FUNDS are flowing into the junior exploration space just at the moment, but for the backing to be sustained into the future the hard rock industry may well have to take a large leaf out of the oil & gas sector.

Michael Quinn
Big change required in junior exploration landscape

Former Newcrest Mining exploration general manager Dan Wood believes a greater pooling of financial resources will need to happen to increase the chances of exploration success and a sustainable future for the sector.

“In effect, junior gold explorers will need to find a way of replicating the oil and gas industry’s approach to funding exploration, where several companies share risk,” Wood told the NewGenGold conference in Perth this morning.

“Whether this will be accepted by the market is a moot point, but unless a way is found to do this it is difficult to see how junior companies will be able to explore, except in their traditional way which has had a poor discovery record since 2005 and which is probably unlikely to improve.”

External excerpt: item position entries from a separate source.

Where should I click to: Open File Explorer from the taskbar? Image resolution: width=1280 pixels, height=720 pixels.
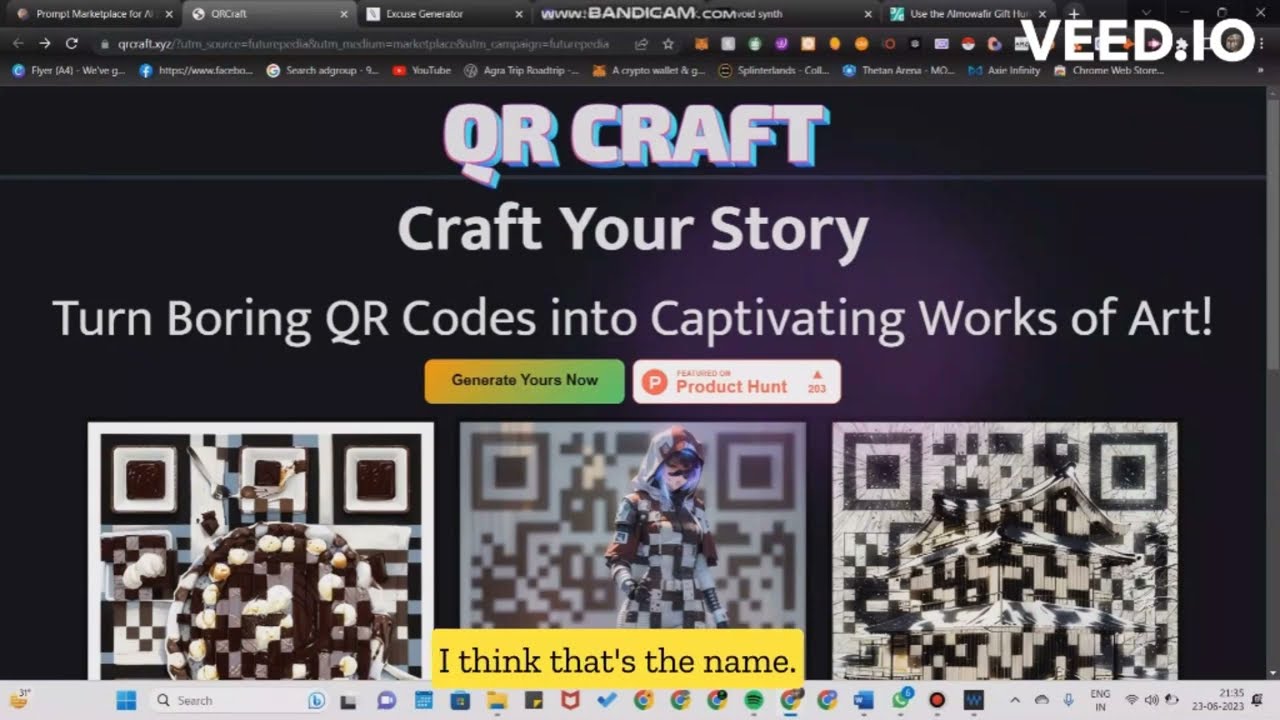497,700
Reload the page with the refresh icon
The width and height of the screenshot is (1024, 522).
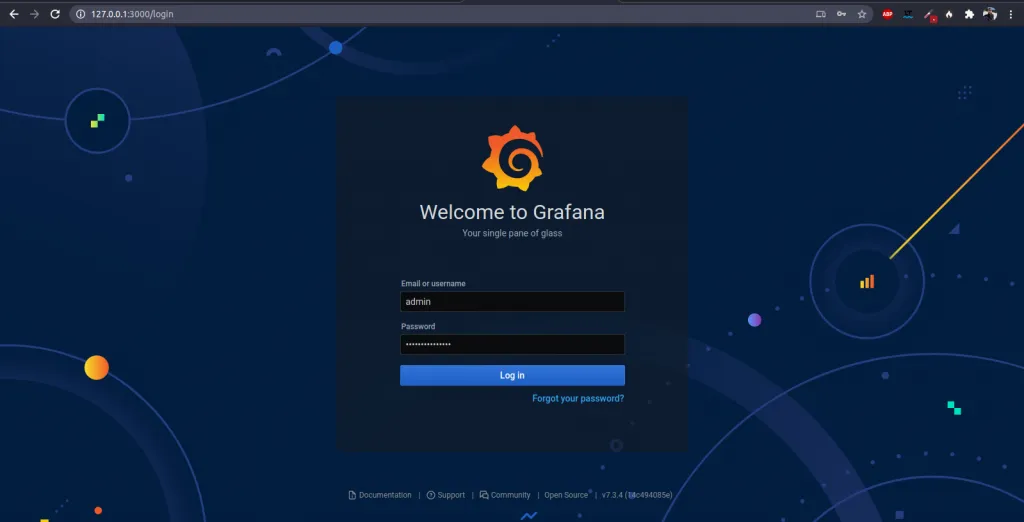coord(55,14)
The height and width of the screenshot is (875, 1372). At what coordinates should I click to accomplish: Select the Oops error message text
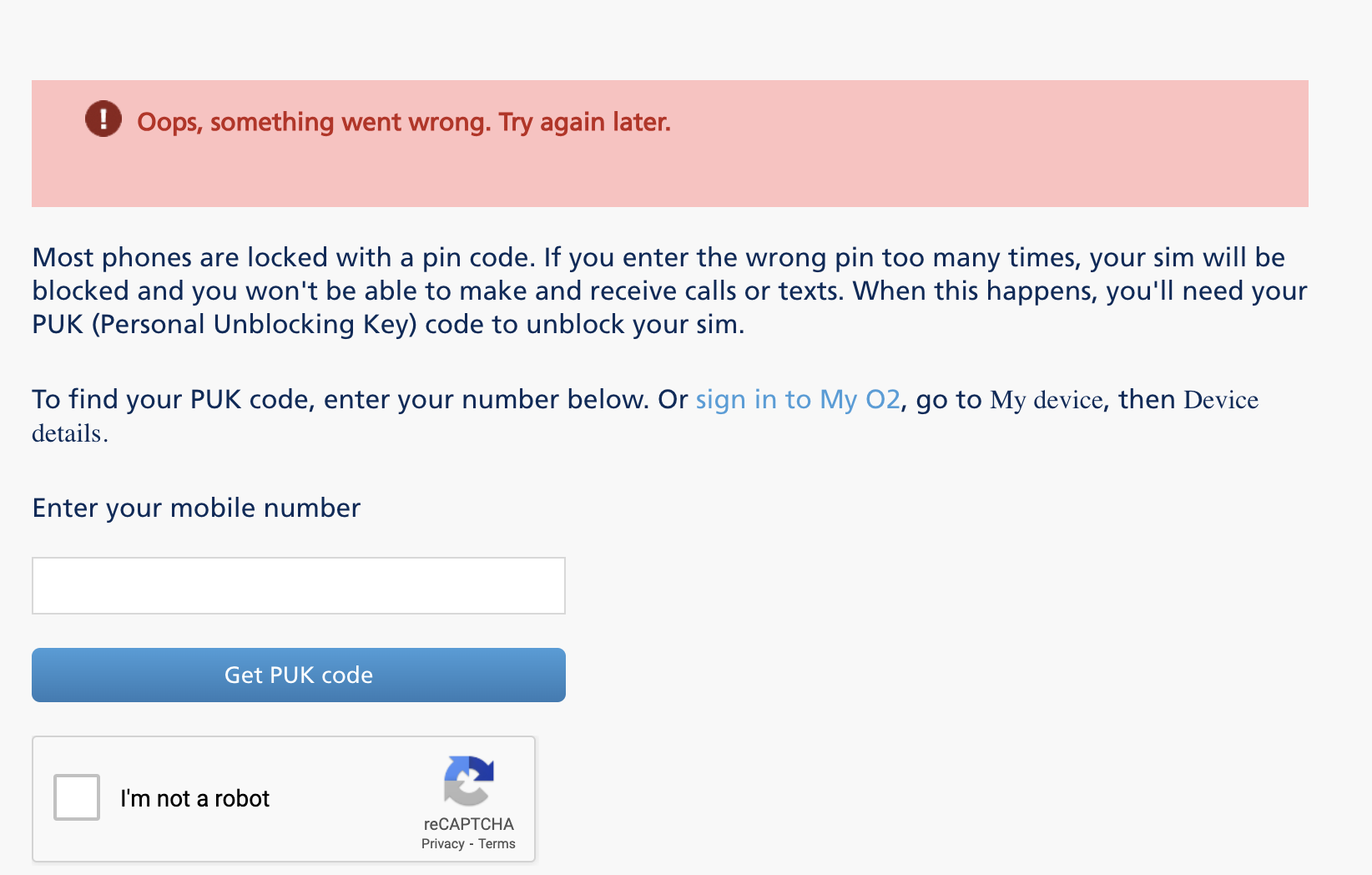404,122
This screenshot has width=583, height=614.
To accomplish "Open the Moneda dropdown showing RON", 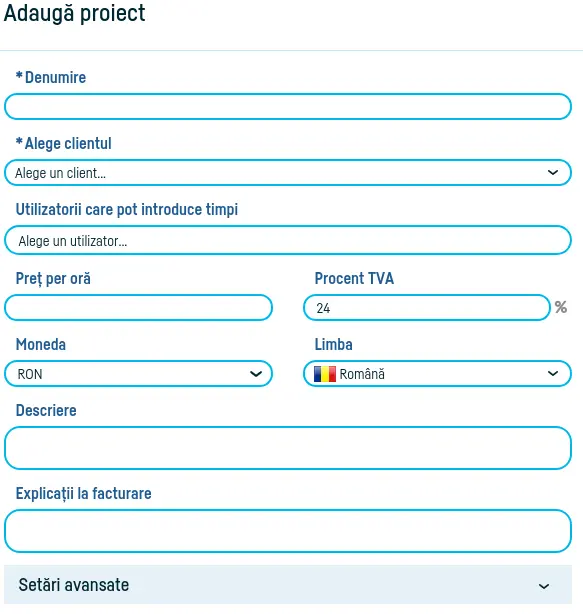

Woven into all of this is Wood’s thesis that all the easy discoveries have been made and the big discoveries henceforth will, in all likelihood, be at depths of 300m and beyond.

Hence, more expensive exploration needing to be undertaken by juniors.

Proof that all the easy discoveries have been made can arguably be seen in the relatively poor amount of gold found in the past decade versus the funds expended.

Wood quoted Richard Schodde’s numbers suggesting US$65 billion was spent over the period 2007-16 for the discovery of only $30 million in gold.

Even if those numbers are debatable, Wood’s suggestion that investors are unlikely to continue forever backing a sector with anything like that sort of record doesn’t seem disputable.

For improved hit rates, Wood believes explorers are going to have to increase their understanding of the pointers towards economic mineralisation. 

“One of the keys to future discovery will be the ability to detect and correctly interpret distal signatures to potential ore deposits,” Wood said.

“In most instances where the target is deeper, knowledge of vertical distal signatures will be crucially important if filtering of potential targets is to be employed, and discovery is to be achieved cost-effectively and efficiently.”

A case in point was the Ridgeway discovery made by Wood’s Newcrest back in the 1990s, following a diamond core hole that 118m grading 0.1% copper – with the diamond hole itself a follow-up hole to an RC intercept of 8m grading 0.4 grams per tonne gold.

The low grade copper was assessed as leakage from deeper mineralisation (as were a couple of other intersections), leading to the decision to drill another four deep holes.

The result from the fourth hole of 145m grading 4.3gpt gold and 1.2% copper was discovery of Ridgeway 500m below surface.